Referral to a Doctor of Chiropractic
If you have read any of the above material on the history of chiropractic or our research challenges, you can already guess that speaking in general terms about when to refer to a chiropractor is a tricky endeavor. With this in mind, it is reasonable to say that a number of case types that often frustrate medical physicians involve conditions that chiropractic physicians frequently treat; low back pain, leg and buttock pain, neck pain, TMJ disorders, and headaches. In addition, while treatment of the chiropractic lesion still has its detractors, it is an appropriate and effective alternative to refer a patient who is not responding to your conventional care. Patients appreciate the willingness to consider other options and procedures.

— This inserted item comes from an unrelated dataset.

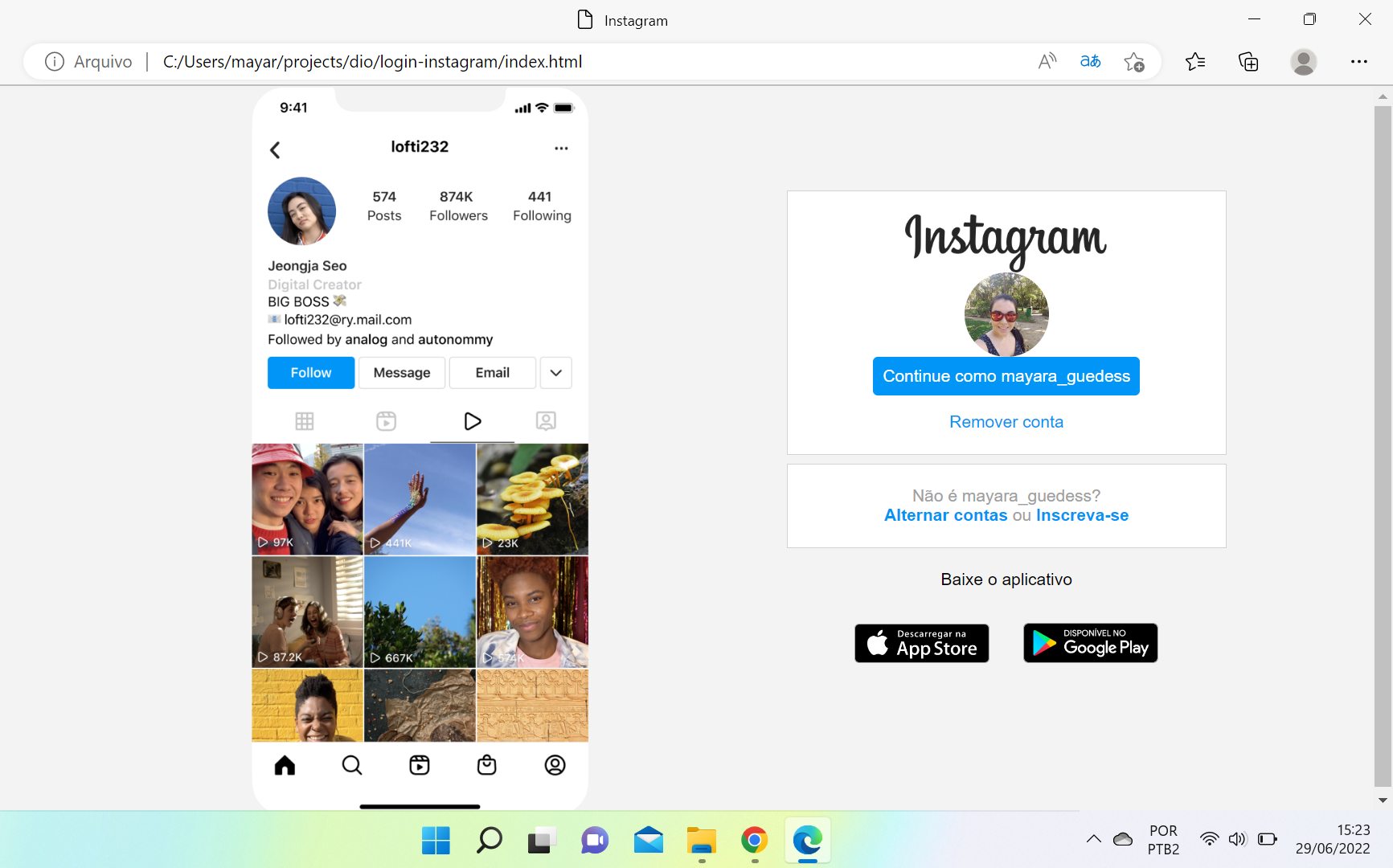1393x868 pixels.
Task: Click the Home icon in bottom navigation
Action: point(284,765)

A 1998 survey of medical physicians indicated that 40% had referred to a chiropractor, and referrals have increased as research continues to lend importance to the role of neuromusculoskeletal dysfunction as a precipitating factor in disease and debilitation. One of the things that is different about Centre Chiropractic is our holistic focus on extremity problems, soft tissue disorders and rehabilitation. A vast majority of the DCs in Pennsylvania are what are called “straight” chiropractors; they primarily adjust the joints of the spine and sometimes the extremities. In our office, adjusting the spine is a primary focus, however we actively address disorders at all levels possible. For instance, frozen shoulder would be addressed by:
- assessing the cervical spine for related radiculopathies and adjusting where appropriate,
- mobilizing and adjusting the GHJ where appropriate to restore proper joint dynamics, ROM, and restoration of synovial fluid,
- applying soft tissue techniques, therapeutic ultrasound and muscle stimulation to the GHJ and adhesions within the muscles of the rotator cuff where appropriate, and
- assessment of postural/phasic muscle system imbalances with focus on pec minor, teres minor, upper and lower trapezius, and rhomboids with modification of ADLs and prescription of at-home therapeutic exercises to reduce the chances of recurrence.

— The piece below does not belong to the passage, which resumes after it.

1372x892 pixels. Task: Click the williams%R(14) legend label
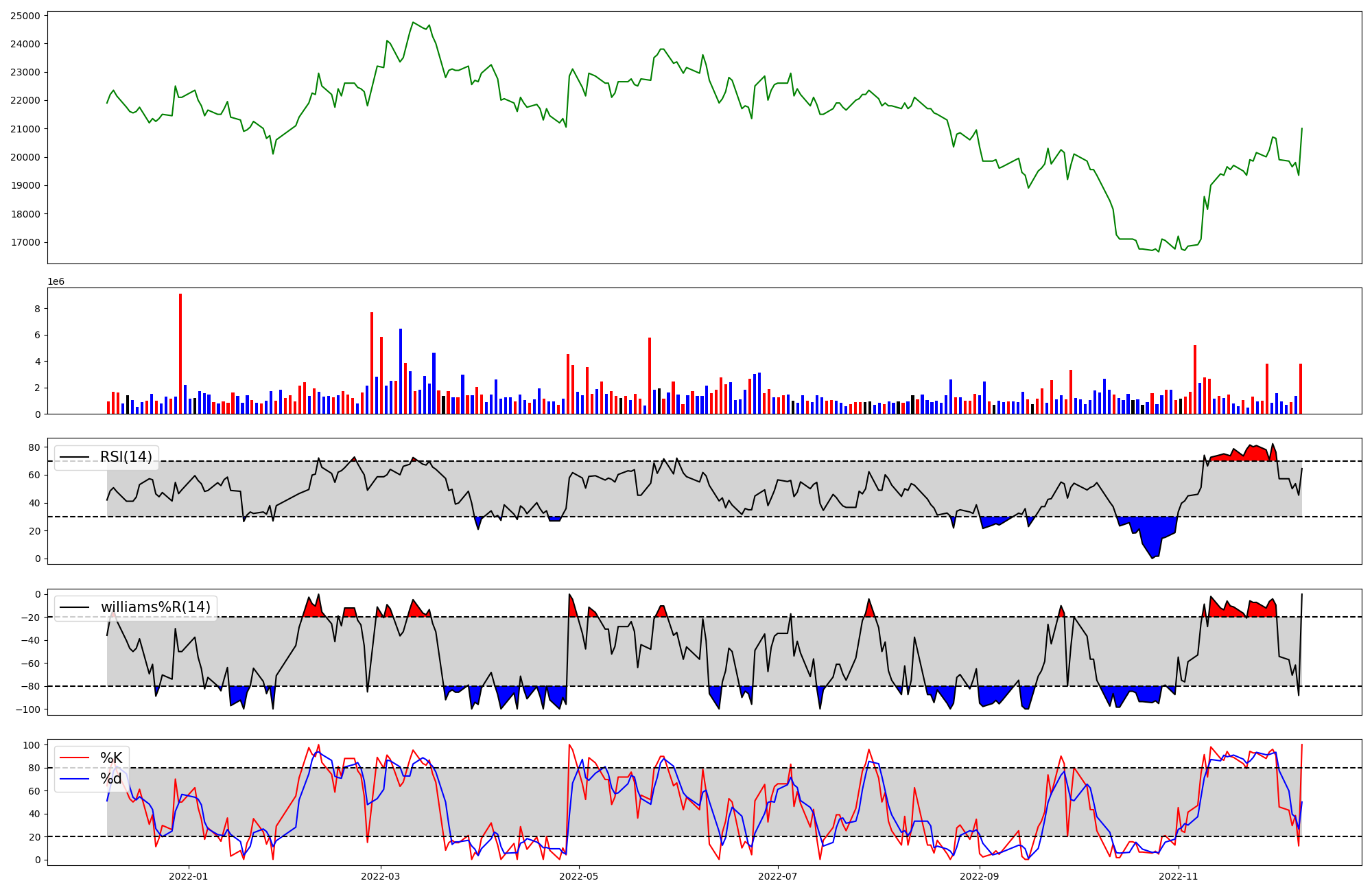point(156,607)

At Centre Chiropractic, we will only treat patients you refer to us if they are appropriate candidates for chiropractic care, and only for the conditions you refer for (unless other conditions are diagnosed during the physical exam). You will be respectfully regarded as a partner in the process, with regular reports of patient progress and consultations on treatment protocols. Most importantly, once the patient has attained the maximum therapeutic benefit, he or she is discharged.
Patients are encouraged to be self-advocating masters of their own health care. In alignment with this, we provide regular updates to our patients on current research, nutrition and diet, exercise and regular check-ups with their dentist, chiropractor and gynecologist, and support in living a balanced and positive life. There is significant evidence that the mind–body connection is a tremendous resource in health care, and we work with patients to master their experience of their own bodies.